Another element of the strategy involves IAG investing $400 million in developing sustainable aviation fuel over the next 20 years.
This includes a partnership with Velocys, a UK company that plans to build what will be the first plant in the world to process aviation fuel from household waste.
The airline group’s start-up programme, Hangar 53, is working with US firm Mosaic Materials to develop a substance that will absorb or capture carbon as it is emitted into the atmosphere.
IAG is also replacing older aircraft with 142 new models that will produce 25 per cent less carbon. Aer Lingus is taking on new Airbus aircraft for its transatlantic services that will cut the Irish carrier’s fuel consumption.

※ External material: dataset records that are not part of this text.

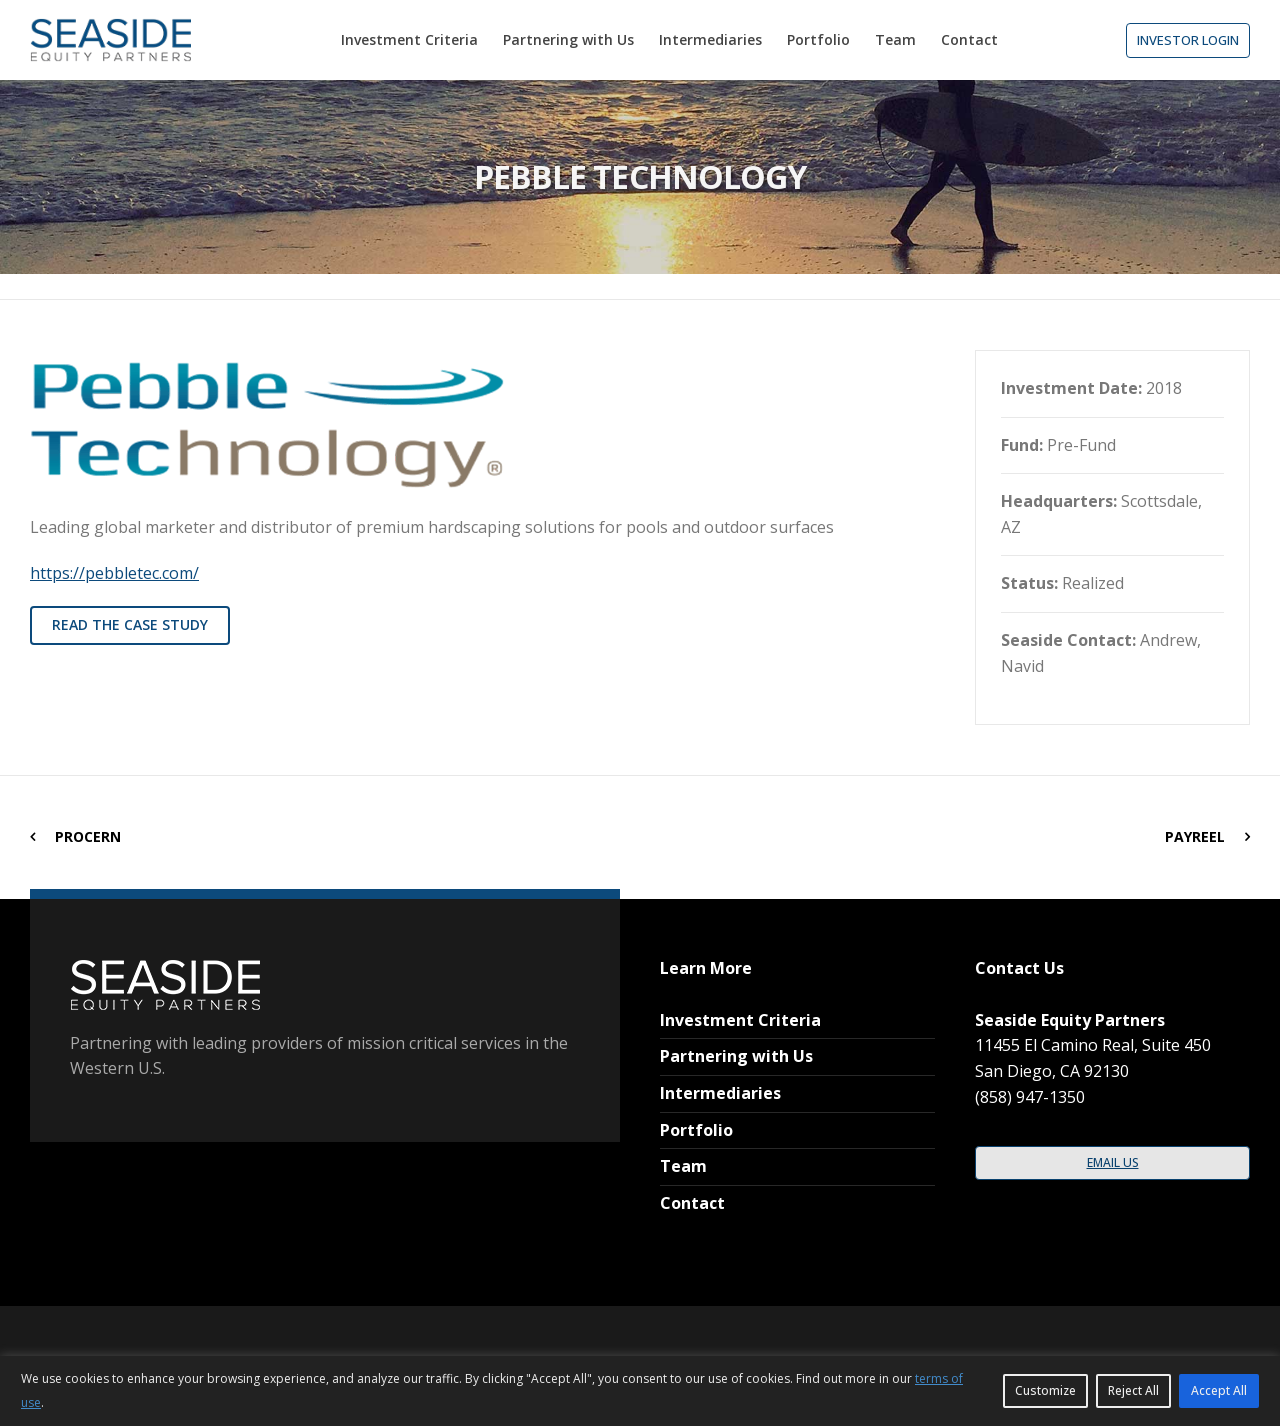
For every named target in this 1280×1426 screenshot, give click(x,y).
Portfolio (696, 1130)
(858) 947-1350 (1030, 1097)
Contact (692, 1203)
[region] (640, 1391)
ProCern (88, 836)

Mr Walsh explained that the group’s airlines, which also include Spanish carriers Iberia and Vueling, would continue to produce greenhouse gas as flying would rely on burning liquid fuel for some time to come.
However, combining efforts to cut emissions with steps such as offsetting would enable the group to reach its net zero target over the next three decades, he said.
IAG already takes part in a United Nations-backed offsetting programme for aviation, which produces 900 million tonnes of carbon a year, 2 per cent of the man-made emissions that are heating the planet.
Mr Walsh argued that measures such as those taken by the group and the industry were a more effective way than tax for the airline industry to reduce emissions.
The offsetting projects that IAG will back include solar energy development, and planting trees in Africa, Asia and South America.
Mr Walsh said carbon reductions from these undertakings would be credible and verifiable. “We are not going to pay money if it’s not delivering,” he said.
Virtually all IAG’s carbon emissions come from flying. Mr Walsh said that any offsetting schemes that the group backs would be in addition to other measures that it is taking.